**WHAT IS EXPECTED**
Where a line of the data below has the string "agent", copy that line.

START DATA RECORDS

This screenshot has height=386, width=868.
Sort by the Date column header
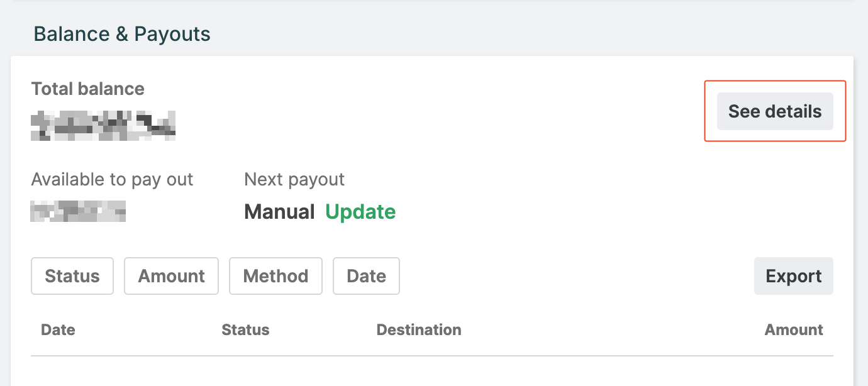tap(58, 330)
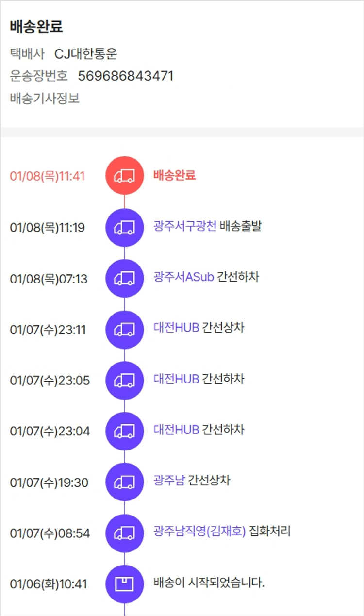Open 대전HUB link in 간선상차 row
This screenshot has height=616, width=364.
[176, 328]
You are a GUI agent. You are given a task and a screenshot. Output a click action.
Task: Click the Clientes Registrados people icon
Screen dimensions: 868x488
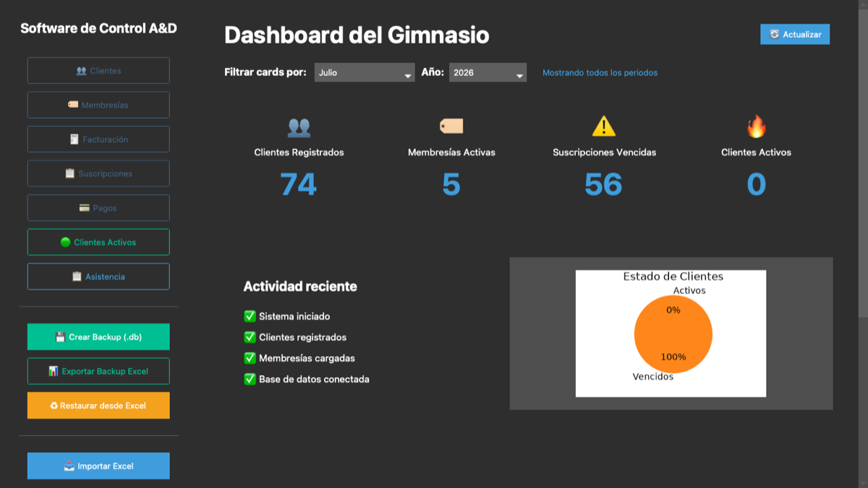[299, 127]
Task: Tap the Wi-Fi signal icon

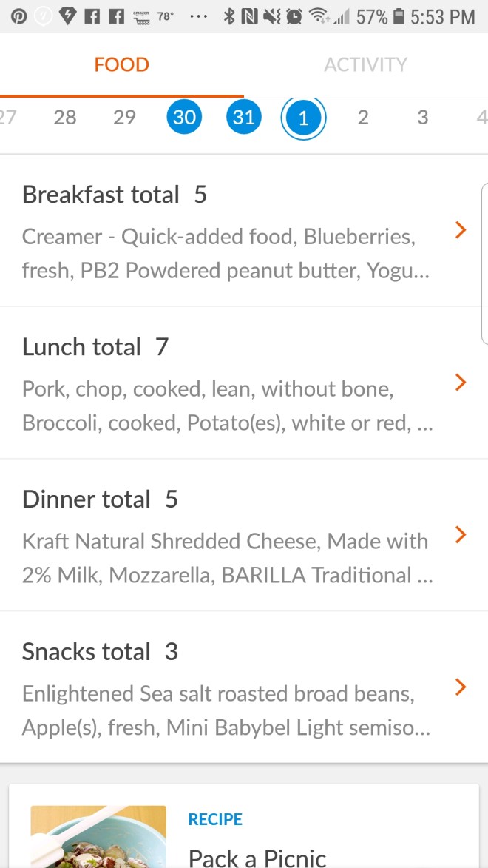Action: point(318,16)
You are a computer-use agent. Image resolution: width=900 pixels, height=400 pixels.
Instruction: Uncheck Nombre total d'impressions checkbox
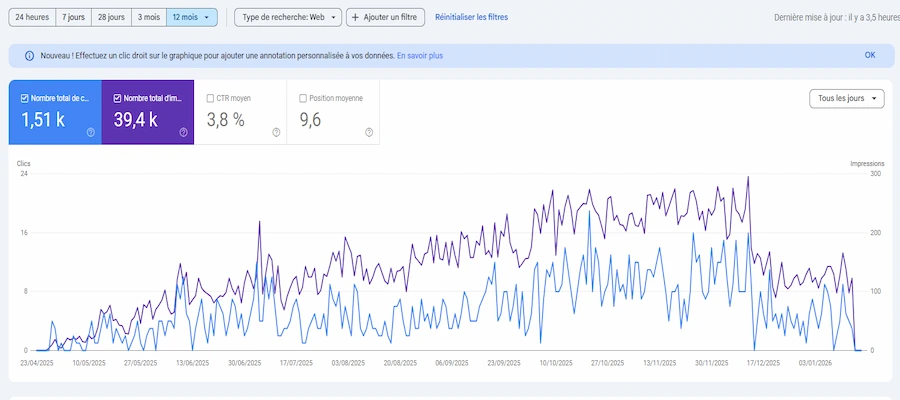coord(118,98)
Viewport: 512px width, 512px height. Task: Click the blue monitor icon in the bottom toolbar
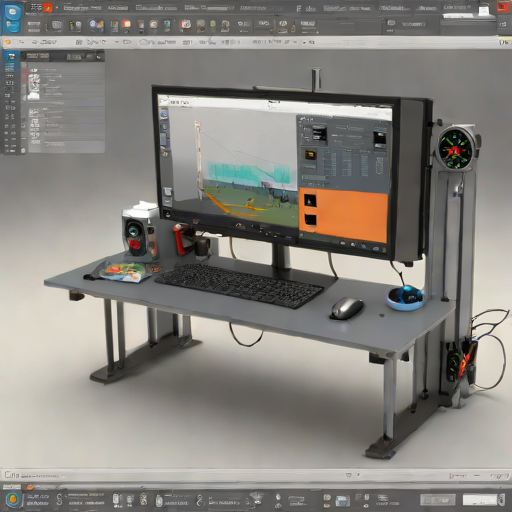(342, 501)
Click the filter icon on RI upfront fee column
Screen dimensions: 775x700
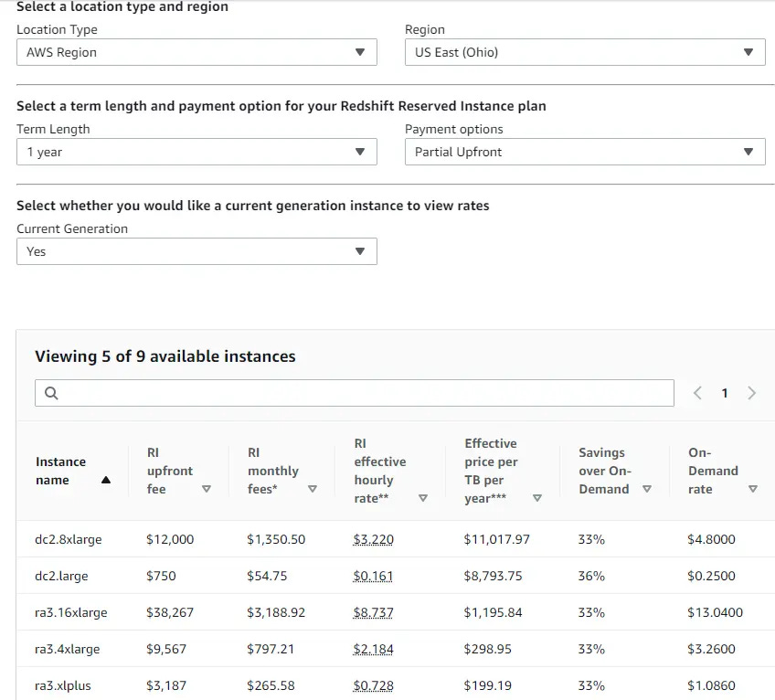tap(207, 491)
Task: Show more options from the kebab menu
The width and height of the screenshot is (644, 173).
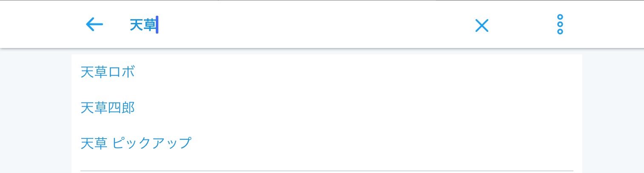Action: click(x=560, y=25)
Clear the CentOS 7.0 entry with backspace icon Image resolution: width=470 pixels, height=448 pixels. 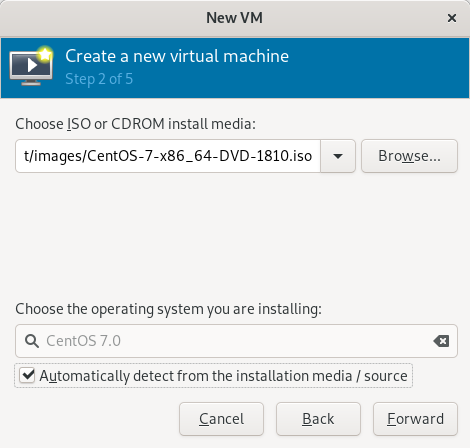pos(441,341)
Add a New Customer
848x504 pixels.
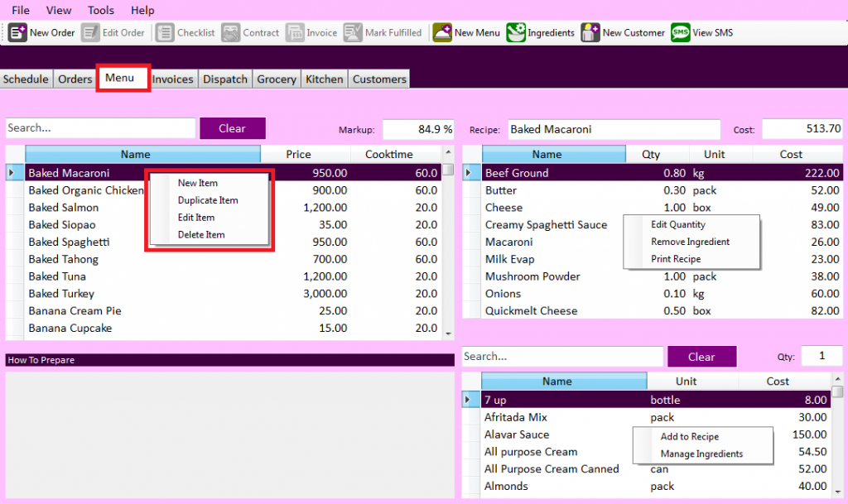point(626,32)
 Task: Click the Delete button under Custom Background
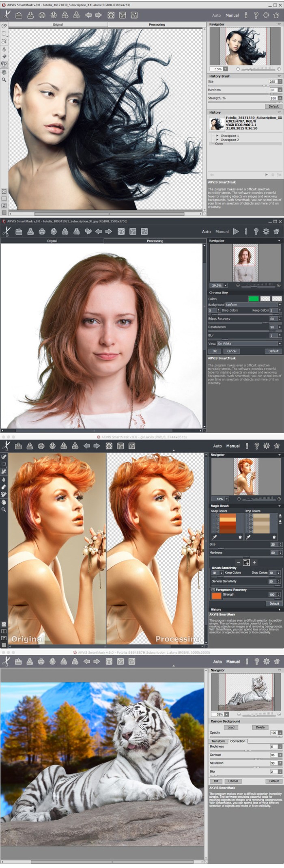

END DATA RECORDS

**COMPLETED TASK**
You are a GUI agent. You are given a task and a screenshot. Output a click action.
You are a computer-use agent. Image resolution: width=900 pixels, height=400 pixels.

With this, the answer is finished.